BEGIN EXTRACTED ENTRIES
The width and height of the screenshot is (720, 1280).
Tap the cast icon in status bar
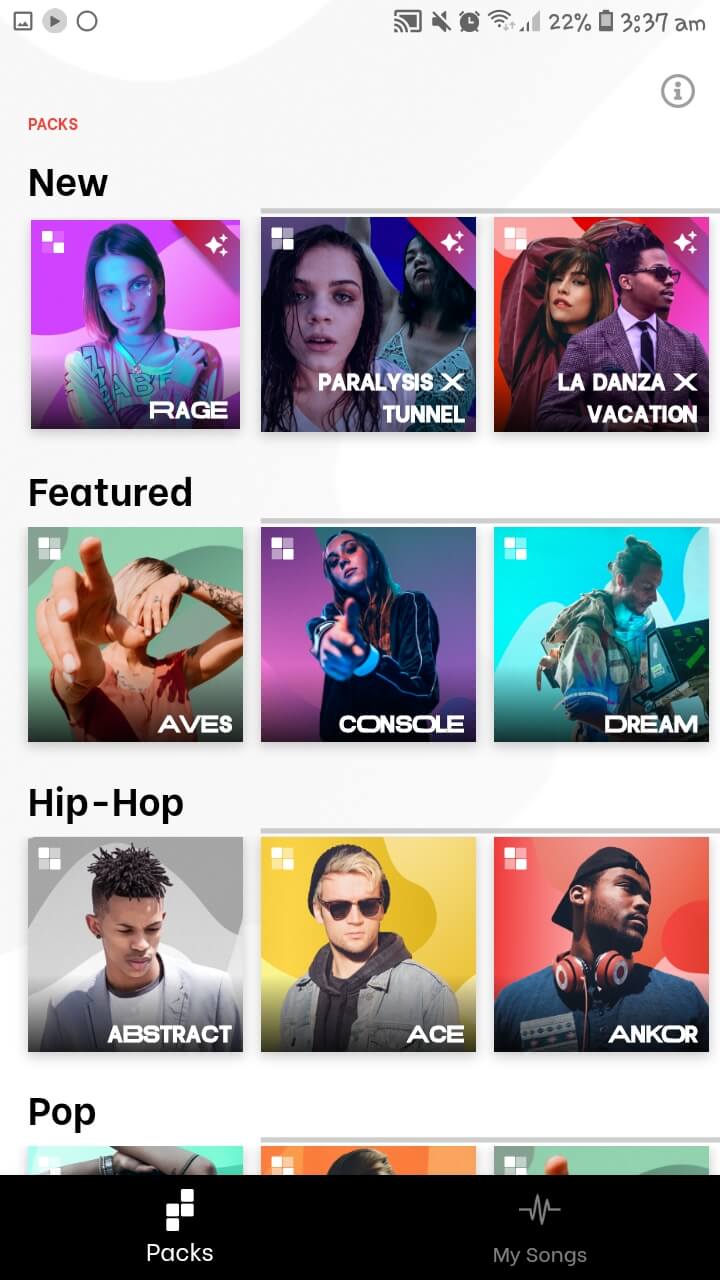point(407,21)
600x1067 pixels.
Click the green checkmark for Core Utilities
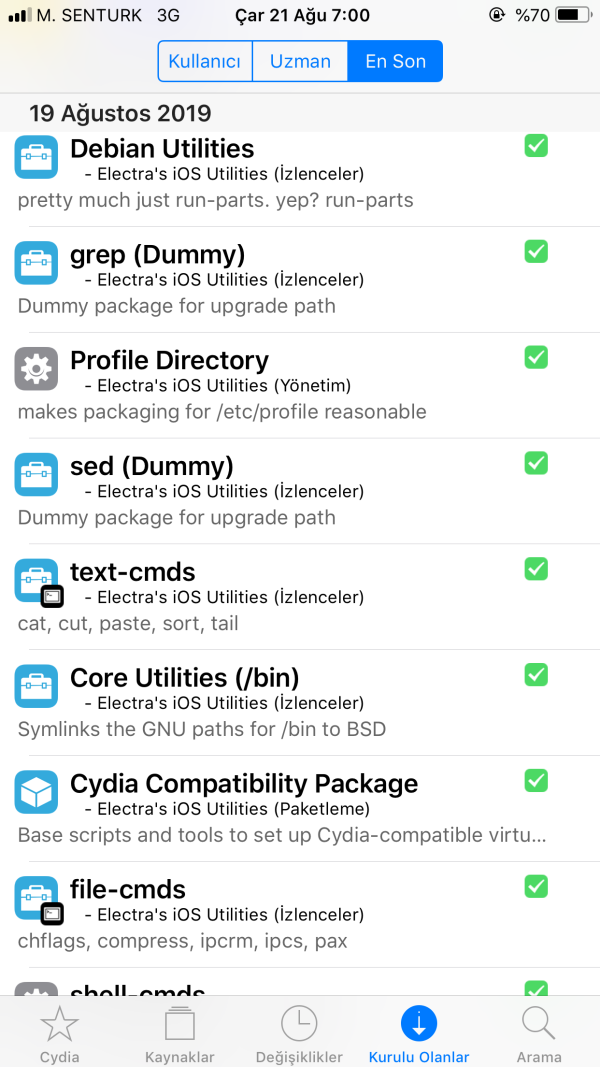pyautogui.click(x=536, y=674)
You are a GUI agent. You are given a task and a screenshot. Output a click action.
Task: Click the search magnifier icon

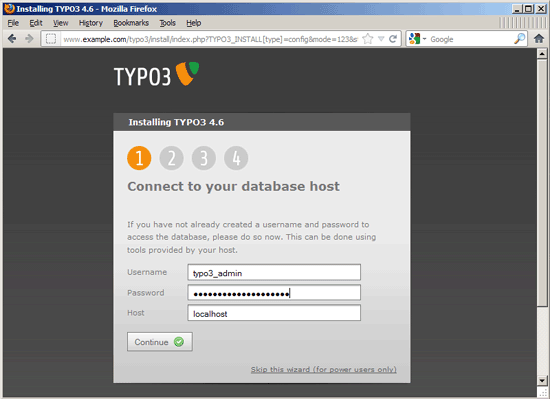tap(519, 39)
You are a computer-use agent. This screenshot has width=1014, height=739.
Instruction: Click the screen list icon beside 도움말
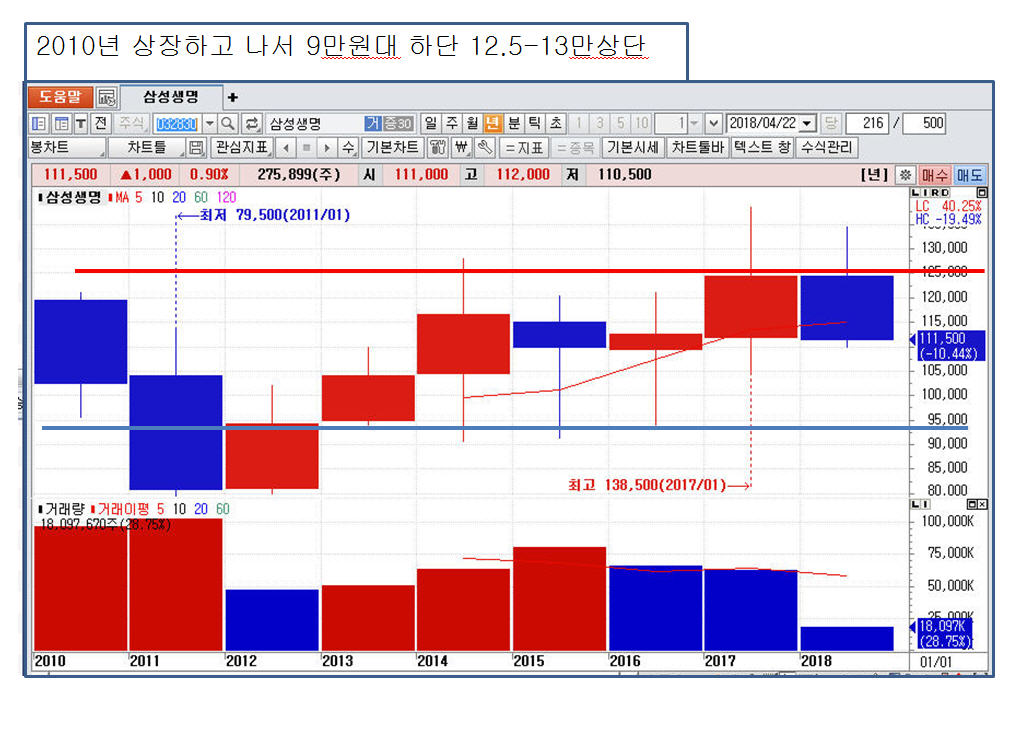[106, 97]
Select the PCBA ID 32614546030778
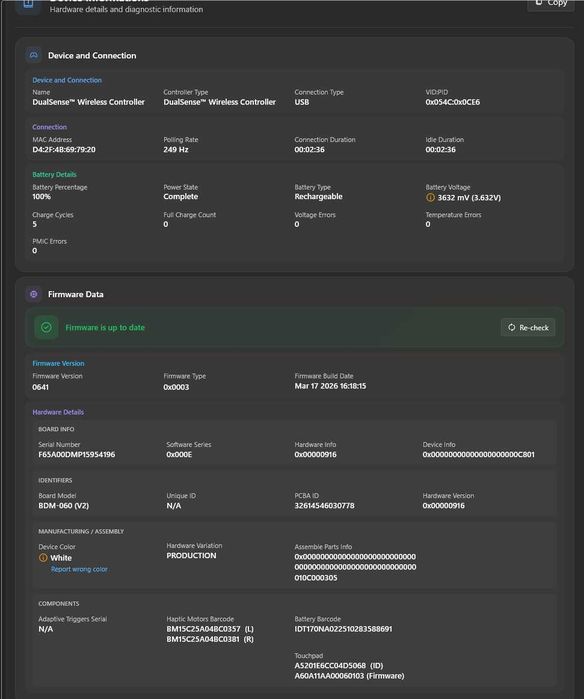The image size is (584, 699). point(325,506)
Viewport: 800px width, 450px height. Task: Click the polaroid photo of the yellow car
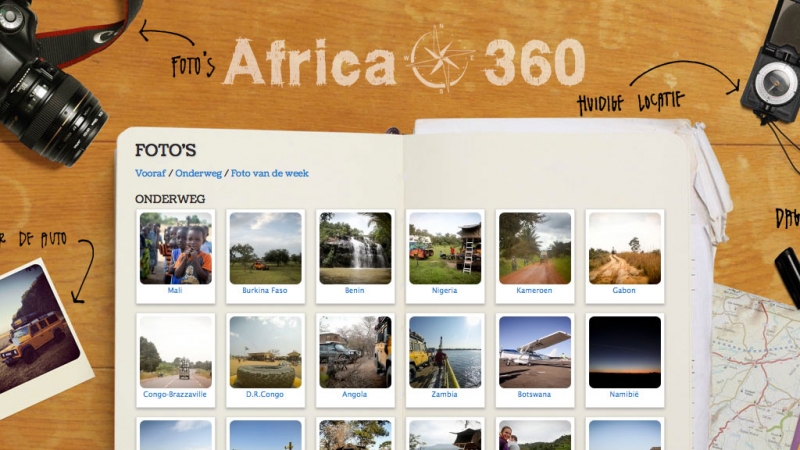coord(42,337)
END EXTRACTED ENTRIES
BEGIN EXTRACTED ENTRIES
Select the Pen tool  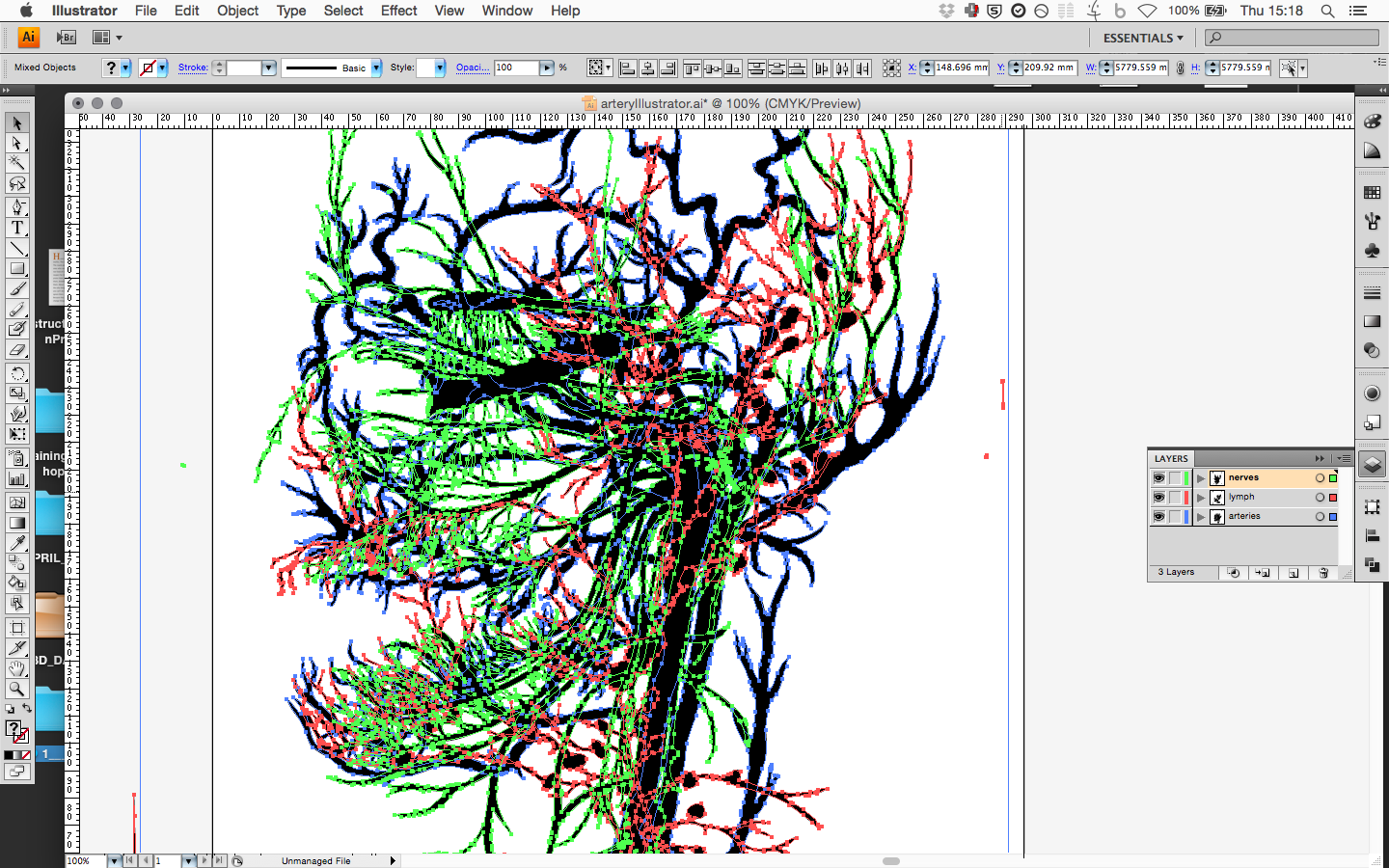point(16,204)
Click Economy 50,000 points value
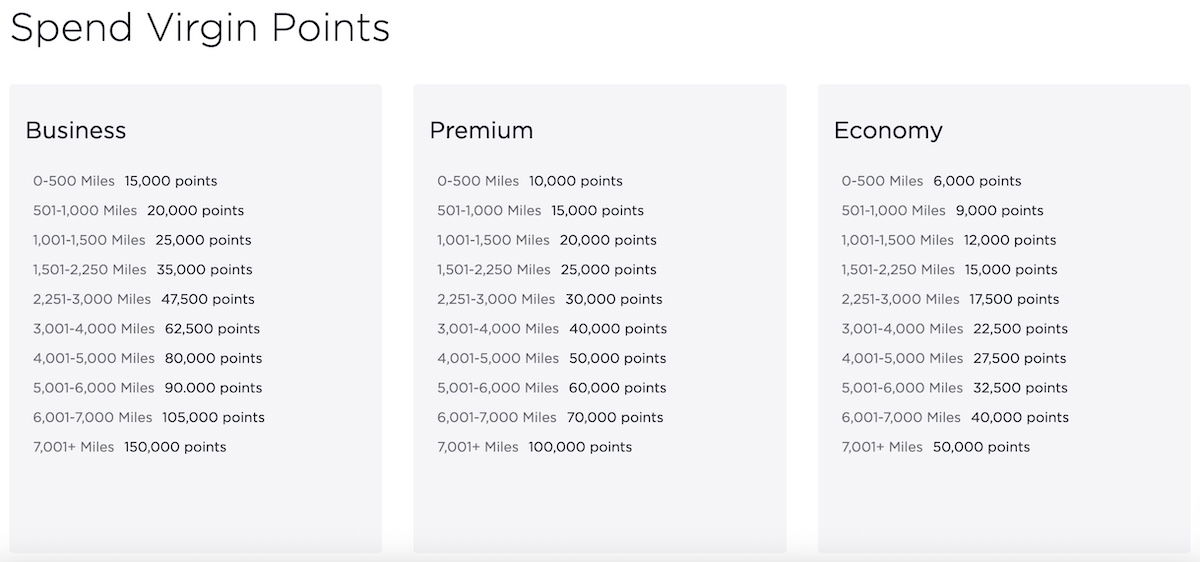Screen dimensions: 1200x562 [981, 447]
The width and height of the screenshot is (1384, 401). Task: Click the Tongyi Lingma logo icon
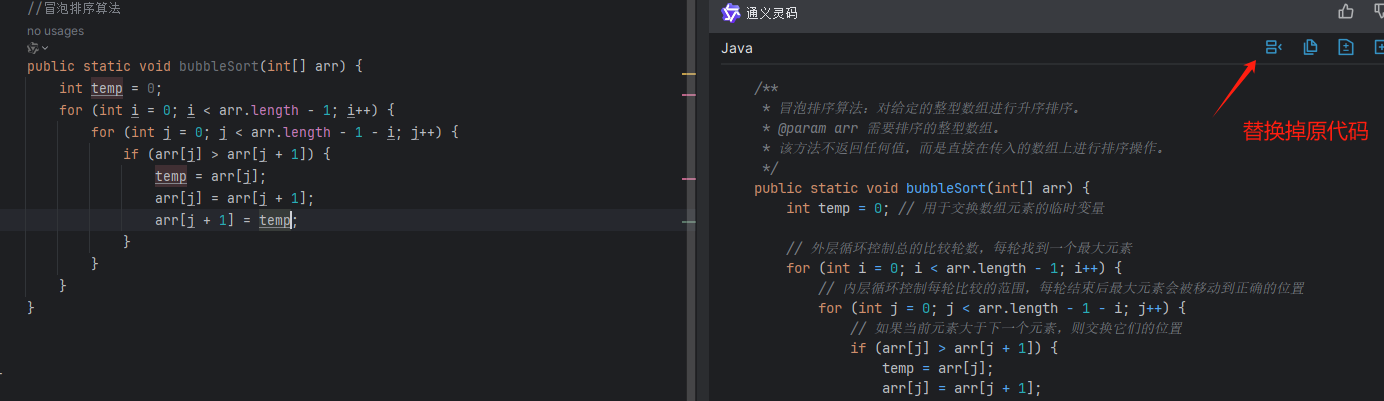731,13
END EXTRACTED ENTRIES
BEGIN EXTRACTED ENTRIES
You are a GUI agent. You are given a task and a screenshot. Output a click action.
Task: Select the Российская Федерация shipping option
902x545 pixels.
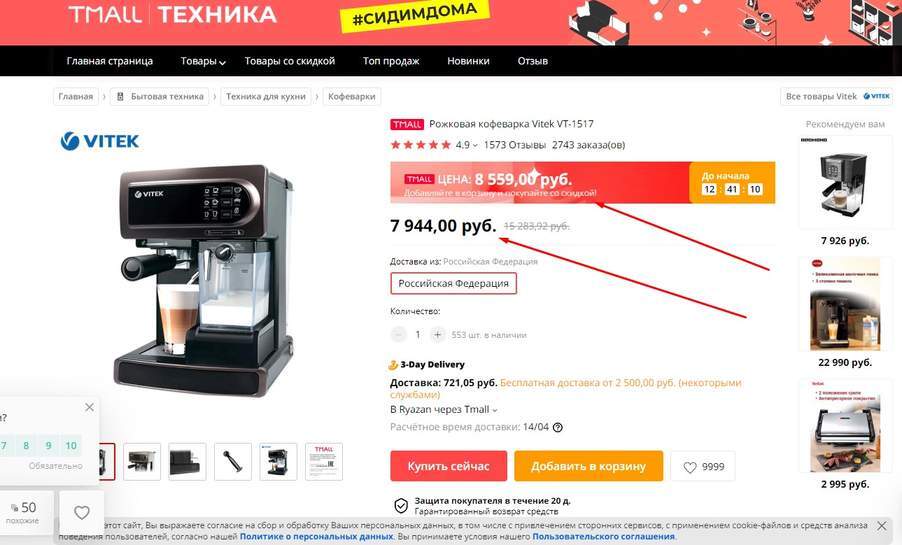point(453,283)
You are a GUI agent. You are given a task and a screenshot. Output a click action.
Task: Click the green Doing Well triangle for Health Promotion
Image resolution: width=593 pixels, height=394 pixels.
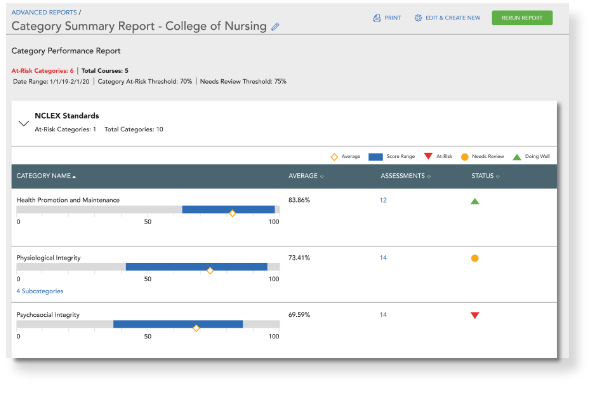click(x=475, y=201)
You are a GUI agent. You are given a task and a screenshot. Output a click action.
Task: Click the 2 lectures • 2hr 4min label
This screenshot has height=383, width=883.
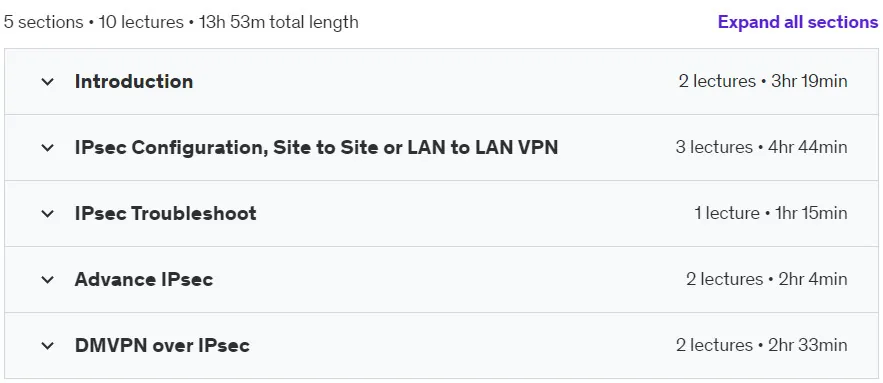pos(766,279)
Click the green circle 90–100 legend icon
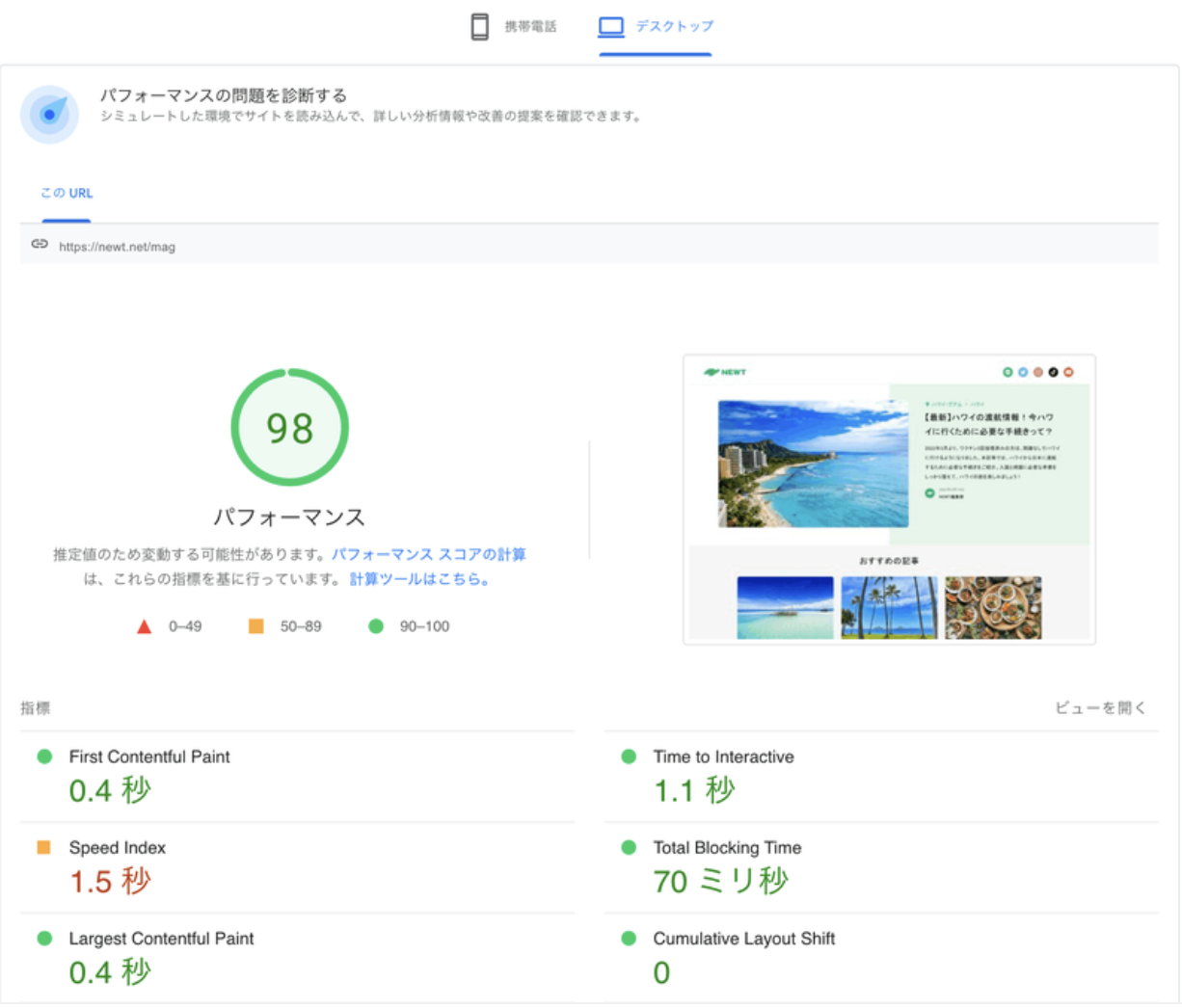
END EXTRACTED ENTRIES
Copy only what runs above from the line containing "Task: Click the 2 lectures • 2hr 4min label" through the line containing "Click the green circle 90–100 legend icon", exactly. Leave out the pictures.

Task: Click the 2 lectures • 2hr 4min label
This screenshot has height=383, width=883.
pos(766,279)
Click the green circle 90–100 legend icon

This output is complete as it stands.